Doing the opposite of what “common sense” says

I am in a pickle once again.

The economic situation around the world hasn’t left me untouched. I have slowly built up a student base over the years in order to earn enough money to live. But with the economic situation, fewer and fewer people are thinking about taking English classes. Those who do are usually on a budget.

It feels as if every time I start to grow my base, the water comes in and pulls some people away.

The fact is, advertising seems to have nearly no reliable results these day. Word of mouth is way more effective but even word of mouth seems to be drying up these days. 4 students have expressed their desire to help me and had a couple leads, friends who want to take my class, but out of the 8 or 9 leads, only one of them actually took a trial.

I’ve noticed that many students are being pressured by their companies to work more overtime hours. Japan was finally starting to chill out with all the overtime work but many of their companies are struggling and the work environment is becoming more competitive.

Since companies in Japan are legally not allowed to fire people unless they’ve done something horrible and there is evidence or the company is officially in the process of downsizing, they use various other tactics to encourage people to quit. Managers bully employees in subtle ways that can’t be proven as bullying, and try to tire employees out so they’ll quit.

I notice a student or two being bullied more and two who are doing fine have told me they narrowly escaped corporate reatructuring.

I was doing so much better last year the the previous teo years but since I am now out of the lowest tax bracket, and need to stay there in order to ensure a long term visa next time, my taxes have been killing me. Right now I would be doing much better if I made LESS money because then my taxes and insurance would’t have hit me so hard, but then I wouldn’t have recieved a 3 year visa. 🙄

Most people would have put their tail between their legs and sought out whatever kind of employement they could find, no matter the time and energy it cost them. Some would aggressively start lowering their prices and trying to work more or trying to appeal to people through whatever menas neccisary.

I am not these people though. I know i have much much more to give and I know that struggling to survive is not how I give it. I know things can turn around in a moment and I know that in order to live a life that reflects your dreams you need to be willing to take chances and be rock solid in your convictions.

It doesn’t mean I will not work hard or just wait around for something good to happen.

Instead of panicing I keep thinking, what do I have to offer that I WANT to give.

I realized I still want to help my favorite artists and people in my community succeed and started thinking about ways to bring them up.

I started thinking about some friends who are opening pop-up shops and are also struggling. I thought maybe I could offer to be an assistant for some of them and in the process help them with spreading the word.

I could have done this a long time ago but I thought I needed to focus on finding my own students first. Now i am starting to think I had it backwards. Maybe this is how I find my students. Maybe I will find other opportunities. The more money going around in my community, the better for all of us, so even if I earn less per hour working with them, it may be beneficial to all of us.

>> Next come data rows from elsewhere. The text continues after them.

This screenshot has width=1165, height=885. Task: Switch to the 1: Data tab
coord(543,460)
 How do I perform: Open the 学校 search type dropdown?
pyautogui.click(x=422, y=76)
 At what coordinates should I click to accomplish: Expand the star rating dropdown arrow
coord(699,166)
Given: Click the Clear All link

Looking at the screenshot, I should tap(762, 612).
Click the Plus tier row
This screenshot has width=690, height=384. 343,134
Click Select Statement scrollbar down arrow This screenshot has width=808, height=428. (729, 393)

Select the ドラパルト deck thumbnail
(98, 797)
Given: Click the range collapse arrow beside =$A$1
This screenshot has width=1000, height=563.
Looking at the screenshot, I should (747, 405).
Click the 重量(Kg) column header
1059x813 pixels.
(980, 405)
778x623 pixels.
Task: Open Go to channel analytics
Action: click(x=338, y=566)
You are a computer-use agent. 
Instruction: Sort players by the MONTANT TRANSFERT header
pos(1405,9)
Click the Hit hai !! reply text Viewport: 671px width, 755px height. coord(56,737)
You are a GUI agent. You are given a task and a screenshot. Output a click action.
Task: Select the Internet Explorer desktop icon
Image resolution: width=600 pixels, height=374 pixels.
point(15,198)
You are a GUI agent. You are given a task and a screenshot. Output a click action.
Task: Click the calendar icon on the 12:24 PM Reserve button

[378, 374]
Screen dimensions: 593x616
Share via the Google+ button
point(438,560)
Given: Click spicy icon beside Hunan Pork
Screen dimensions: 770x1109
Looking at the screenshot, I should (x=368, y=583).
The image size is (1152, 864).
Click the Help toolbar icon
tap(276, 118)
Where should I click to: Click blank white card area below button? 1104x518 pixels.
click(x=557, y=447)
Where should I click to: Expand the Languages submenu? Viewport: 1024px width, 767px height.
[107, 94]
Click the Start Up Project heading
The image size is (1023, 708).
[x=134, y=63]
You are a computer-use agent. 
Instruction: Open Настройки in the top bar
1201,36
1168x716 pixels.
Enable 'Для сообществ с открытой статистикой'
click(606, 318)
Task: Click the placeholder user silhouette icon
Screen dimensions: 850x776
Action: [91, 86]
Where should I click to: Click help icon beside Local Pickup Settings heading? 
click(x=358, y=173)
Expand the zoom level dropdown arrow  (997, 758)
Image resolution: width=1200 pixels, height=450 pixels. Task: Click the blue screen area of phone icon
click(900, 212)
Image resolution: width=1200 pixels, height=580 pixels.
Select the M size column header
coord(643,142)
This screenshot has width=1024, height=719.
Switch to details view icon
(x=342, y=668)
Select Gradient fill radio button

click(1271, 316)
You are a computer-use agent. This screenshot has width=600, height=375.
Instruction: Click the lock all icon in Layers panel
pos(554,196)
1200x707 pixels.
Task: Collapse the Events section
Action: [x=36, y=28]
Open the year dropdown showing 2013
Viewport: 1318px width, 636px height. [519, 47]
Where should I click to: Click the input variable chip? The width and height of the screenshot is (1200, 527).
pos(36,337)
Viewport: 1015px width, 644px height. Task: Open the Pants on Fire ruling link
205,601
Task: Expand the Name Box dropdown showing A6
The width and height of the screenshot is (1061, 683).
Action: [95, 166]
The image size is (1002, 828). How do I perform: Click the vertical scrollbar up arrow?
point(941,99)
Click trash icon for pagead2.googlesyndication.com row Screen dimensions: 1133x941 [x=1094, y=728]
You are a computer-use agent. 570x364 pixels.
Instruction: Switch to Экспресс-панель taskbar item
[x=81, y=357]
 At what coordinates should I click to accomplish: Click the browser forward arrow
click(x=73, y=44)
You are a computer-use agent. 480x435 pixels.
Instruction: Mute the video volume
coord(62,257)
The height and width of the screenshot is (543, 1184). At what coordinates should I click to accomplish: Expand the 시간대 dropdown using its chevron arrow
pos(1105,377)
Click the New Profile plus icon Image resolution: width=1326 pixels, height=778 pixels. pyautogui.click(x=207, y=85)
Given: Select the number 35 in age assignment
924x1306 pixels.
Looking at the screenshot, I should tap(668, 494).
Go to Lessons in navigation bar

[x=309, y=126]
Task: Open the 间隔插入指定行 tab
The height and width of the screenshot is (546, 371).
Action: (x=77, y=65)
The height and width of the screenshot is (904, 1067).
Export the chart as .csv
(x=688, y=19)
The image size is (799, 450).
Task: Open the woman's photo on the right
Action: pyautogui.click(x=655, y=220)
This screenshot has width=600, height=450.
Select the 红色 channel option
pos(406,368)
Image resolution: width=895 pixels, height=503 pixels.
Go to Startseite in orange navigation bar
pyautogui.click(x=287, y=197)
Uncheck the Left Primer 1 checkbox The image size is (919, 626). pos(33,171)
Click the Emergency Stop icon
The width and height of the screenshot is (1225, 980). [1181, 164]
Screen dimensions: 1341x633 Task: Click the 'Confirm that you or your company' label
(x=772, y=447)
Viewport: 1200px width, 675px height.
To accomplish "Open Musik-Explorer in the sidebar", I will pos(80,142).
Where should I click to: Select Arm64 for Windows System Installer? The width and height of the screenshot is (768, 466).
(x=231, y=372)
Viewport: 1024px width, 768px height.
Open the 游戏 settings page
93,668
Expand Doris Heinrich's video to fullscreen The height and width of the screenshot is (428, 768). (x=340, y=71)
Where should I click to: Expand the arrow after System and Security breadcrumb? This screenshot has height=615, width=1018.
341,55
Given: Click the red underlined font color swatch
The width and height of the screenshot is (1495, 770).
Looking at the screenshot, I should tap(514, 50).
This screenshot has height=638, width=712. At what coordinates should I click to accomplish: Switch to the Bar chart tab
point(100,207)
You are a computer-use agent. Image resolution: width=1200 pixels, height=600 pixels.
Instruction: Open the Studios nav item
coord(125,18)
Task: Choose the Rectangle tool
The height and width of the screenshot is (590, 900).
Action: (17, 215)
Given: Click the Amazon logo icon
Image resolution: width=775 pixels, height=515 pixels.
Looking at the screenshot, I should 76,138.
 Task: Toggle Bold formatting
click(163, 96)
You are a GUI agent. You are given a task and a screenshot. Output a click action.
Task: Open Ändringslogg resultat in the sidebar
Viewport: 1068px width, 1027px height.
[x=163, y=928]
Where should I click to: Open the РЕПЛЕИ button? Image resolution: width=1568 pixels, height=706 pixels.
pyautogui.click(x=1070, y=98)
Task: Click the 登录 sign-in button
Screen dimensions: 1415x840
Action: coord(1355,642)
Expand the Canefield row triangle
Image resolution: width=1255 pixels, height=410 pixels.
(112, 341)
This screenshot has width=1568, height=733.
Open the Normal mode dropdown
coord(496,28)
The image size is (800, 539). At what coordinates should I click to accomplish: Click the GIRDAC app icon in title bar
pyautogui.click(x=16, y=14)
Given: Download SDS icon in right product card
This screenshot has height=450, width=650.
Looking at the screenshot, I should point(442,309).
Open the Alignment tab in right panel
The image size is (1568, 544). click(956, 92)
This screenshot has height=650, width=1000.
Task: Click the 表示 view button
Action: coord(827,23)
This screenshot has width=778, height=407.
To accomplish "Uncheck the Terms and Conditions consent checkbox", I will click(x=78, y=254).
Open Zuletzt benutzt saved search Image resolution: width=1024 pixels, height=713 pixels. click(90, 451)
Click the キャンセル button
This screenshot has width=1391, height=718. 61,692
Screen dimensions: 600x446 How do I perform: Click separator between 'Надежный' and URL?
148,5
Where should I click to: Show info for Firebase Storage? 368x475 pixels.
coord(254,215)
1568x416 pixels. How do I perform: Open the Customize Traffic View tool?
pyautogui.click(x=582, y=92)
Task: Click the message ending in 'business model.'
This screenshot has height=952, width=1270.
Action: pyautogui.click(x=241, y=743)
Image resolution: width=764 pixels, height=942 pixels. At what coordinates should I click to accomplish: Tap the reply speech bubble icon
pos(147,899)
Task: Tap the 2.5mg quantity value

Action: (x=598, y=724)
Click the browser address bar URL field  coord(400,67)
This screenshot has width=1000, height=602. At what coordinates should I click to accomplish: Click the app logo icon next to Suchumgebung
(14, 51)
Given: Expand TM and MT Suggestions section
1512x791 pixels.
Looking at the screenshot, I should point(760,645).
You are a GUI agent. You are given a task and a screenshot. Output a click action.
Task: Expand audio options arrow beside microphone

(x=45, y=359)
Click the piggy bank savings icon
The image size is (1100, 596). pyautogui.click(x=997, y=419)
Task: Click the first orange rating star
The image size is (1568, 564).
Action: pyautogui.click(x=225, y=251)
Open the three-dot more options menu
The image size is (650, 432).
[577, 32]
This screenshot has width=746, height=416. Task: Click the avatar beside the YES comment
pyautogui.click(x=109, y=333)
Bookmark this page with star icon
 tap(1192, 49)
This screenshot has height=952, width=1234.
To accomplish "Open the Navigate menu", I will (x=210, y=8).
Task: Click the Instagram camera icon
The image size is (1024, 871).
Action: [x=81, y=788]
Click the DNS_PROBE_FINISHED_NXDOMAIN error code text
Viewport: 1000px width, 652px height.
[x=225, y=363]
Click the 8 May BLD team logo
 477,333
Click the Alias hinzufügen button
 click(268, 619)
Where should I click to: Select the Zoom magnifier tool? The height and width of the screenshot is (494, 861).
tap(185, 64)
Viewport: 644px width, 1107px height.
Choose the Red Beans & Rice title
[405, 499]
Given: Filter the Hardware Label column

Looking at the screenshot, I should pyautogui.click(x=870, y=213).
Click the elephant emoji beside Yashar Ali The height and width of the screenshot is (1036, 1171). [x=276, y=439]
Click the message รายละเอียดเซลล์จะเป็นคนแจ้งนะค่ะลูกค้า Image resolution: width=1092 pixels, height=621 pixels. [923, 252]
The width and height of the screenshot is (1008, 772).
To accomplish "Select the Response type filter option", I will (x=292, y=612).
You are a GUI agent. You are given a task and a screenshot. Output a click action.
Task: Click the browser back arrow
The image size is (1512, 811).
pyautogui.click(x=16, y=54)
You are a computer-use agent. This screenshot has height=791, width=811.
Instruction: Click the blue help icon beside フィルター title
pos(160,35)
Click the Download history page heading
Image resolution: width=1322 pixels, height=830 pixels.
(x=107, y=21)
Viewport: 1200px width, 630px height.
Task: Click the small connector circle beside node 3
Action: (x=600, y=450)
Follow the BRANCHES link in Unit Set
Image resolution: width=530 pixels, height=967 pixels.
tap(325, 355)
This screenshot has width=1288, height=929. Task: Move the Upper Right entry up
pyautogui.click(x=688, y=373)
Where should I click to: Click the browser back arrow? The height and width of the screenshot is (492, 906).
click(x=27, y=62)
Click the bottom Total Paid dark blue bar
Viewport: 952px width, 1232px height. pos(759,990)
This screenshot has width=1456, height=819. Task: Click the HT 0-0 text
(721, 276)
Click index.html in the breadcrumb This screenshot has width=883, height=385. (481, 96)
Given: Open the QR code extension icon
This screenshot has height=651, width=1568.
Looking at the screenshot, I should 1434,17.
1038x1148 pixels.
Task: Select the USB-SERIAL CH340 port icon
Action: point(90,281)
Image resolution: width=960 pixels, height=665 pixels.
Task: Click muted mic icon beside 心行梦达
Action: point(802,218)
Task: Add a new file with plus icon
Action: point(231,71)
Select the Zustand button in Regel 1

Rather than get stingy with my time, I am trying to be even more giving. Rather than contract, I want to expand.

And if things don’t work out I am powering down a bit of hive and leo just in case I need a month or two of leeway to get things moving.

I was listening to lyrics by one of my new favorite bands and while they are doing pretty well on their own I felt their lyrics were very powerful and the English translations on their bandcamp weren’t really clear, so I decided to go over the Japanese and edit the translation.

I want to send the edits to the band.

It’s hard not to hope this will lead to some personal benefit just because I am struggling a bit right now, but even if it doesn’t I have no hard feelings! I love these songs and would be happy just to share then with more friends and help them reach more people!

Whatever will help me become more of the person I want to be, that’s what I want to focus on, and I am ready to do the work.

I am going to spend the next month preparing some music to play some shows. I don’t have huge expectations but that could potentially bring in a tiny bit of extra income as well.

Part of what is wrong with society now is that all the enrgy goes into the wrong channels. Rather than working for the benefit of everyone, starting with themselves, people tend to work tirelessly for people above them in exchange for some semblence of stability. But that stability is not thriving and it costs more and more as power becomes more and more centralized.

We can take back our power by working for ourselves and the people we care about. Obviously i will only give what I can afford to give, but since my main work requires customers and isn’t something that just more focus and time will resolve, sitting and thinking about how hard things are and trying the same things over and over or giving energy to algorithms which would encourage me to become something I am not are a waste of that energy. Helping people around me and sharing the benefits is not.